§ Action item:
The reply should hold every record, copied exactly.

§ Data items:
________________________________________
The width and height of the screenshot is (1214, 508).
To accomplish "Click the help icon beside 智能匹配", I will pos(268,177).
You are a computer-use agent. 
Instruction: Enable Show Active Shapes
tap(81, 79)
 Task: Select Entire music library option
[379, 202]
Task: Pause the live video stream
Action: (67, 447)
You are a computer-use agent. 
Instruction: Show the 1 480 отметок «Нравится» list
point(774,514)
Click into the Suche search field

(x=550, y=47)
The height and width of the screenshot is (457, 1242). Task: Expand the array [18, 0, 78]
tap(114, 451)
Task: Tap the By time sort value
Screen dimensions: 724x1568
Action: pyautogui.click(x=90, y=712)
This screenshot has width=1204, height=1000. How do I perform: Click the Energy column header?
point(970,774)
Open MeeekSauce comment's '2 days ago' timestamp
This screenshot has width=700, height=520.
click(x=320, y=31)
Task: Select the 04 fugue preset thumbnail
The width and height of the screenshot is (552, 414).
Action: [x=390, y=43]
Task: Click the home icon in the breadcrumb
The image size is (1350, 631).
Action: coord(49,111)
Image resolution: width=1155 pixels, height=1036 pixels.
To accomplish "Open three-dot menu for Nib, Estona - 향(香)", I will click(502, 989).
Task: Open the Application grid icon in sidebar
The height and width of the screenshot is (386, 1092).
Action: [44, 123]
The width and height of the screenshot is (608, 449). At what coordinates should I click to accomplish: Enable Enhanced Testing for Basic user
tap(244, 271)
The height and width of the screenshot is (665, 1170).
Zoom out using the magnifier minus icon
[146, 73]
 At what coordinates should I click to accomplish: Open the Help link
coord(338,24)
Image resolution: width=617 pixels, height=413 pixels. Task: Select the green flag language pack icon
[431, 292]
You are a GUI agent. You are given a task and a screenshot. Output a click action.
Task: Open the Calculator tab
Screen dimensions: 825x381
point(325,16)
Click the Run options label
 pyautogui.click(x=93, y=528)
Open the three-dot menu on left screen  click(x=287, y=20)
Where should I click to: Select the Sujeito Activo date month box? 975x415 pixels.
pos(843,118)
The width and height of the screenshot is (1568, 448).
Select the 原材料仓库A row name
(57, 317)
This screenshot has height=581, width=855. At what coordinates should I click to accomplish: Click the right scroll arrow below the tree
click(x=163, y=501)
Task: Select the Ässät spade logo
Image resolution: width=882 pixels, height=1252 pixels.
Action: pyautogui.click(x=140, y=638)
________________________________________
§ Finished task:
The width and height of the screenshot is (1214, 508).
To accomplish "Click the help icon beside 智能匹配", I will pos(268,177).
You are a computer-use agent. 
Instruction: Enable Show Active Shapes
tap(81, 79)
 Task: Select Entire music library option
[379, 202]
Task: Pause the live video stream
Action: (67, 447)
You are a computer-use agent. 
Instruction: Show the 1 480 отметок «Нравится» list
point(774,514)
Click into the Suche search field

(x=550, y=47)
The height and width of the screenshot is (457, 1242). Task: Expand the array [18, 0, 78]
tap(114, 451)
Task: Tap the By time sort value
Screen dimensions: 724x1568
Action: pyautogui.click(x=90, y=712)
This screenshot has width=1204, height=1000. How do I perform: Click the Energy column header?
point(970,774)
Open MeeekSauce comment's '2 days ago' timestamp
This screenshot has width=700, height=520.
click(x=320, y=31)
Task: Select the 04 fugue preset thumbnail
The width and height of the screenshot is (552, 414).
Action: [x=390, y=43]
Task: Click the home icon in the breadcrumb
The image size is (1350, 631).
Action: coord(49,111)
Image resolution: width=1155 pixels, height=1036 pixels.
To accomplish "Open three-dot menu for Nib, Estona - 향(香)", I will click(502, 989).
Task: Open the Application grid icon in sidebar
The height and width of the screenshot is (386, 1092).
Action: [44, 123]
The width and height of the screenshot is (608, 449). At what coordinates should I click to accomplish: Enable Enhanced Testing for Basic user
tap(244, 271)
The height and width of the screenshot is (665, 1170).
Zoom out using the magnifier minus icon
[146, 73]
 At what coordinates should I click to accomplish: Open the Help link
coord(338,24)
Image resolution: width=617 pixels, height=413 pixels. Task: Select the green flag language pack icon
[431, 292]
You are a GUI agent. You are given a task and a screenshot. Output a click action.
Task: Open the Calculator tab
Screen dimensions: 825x381
point(325,16)
Click the Run options label
 pyautogui.click(x=93, y=528)
Open the three-dot menu on left screen  click(x=287, y=20)
Where should I click to: Select the Sujeito Activo date month box? 975x415 pixels.
pos(843,118)
The width and height of the screenshot is (1568, 448).
Select the 原材料仓库A row name
(57, 317)
This screenshot has height=581, width=855. At what coordinates should I click to accomplish: Click the right scroll arrow below the tree
click(x=163, y=501)
Task: Select the Ässät spade logo
Image resolution: width=882 pixels, height=1252 pixels.
Action: pyautogui.click(x=140, y=638)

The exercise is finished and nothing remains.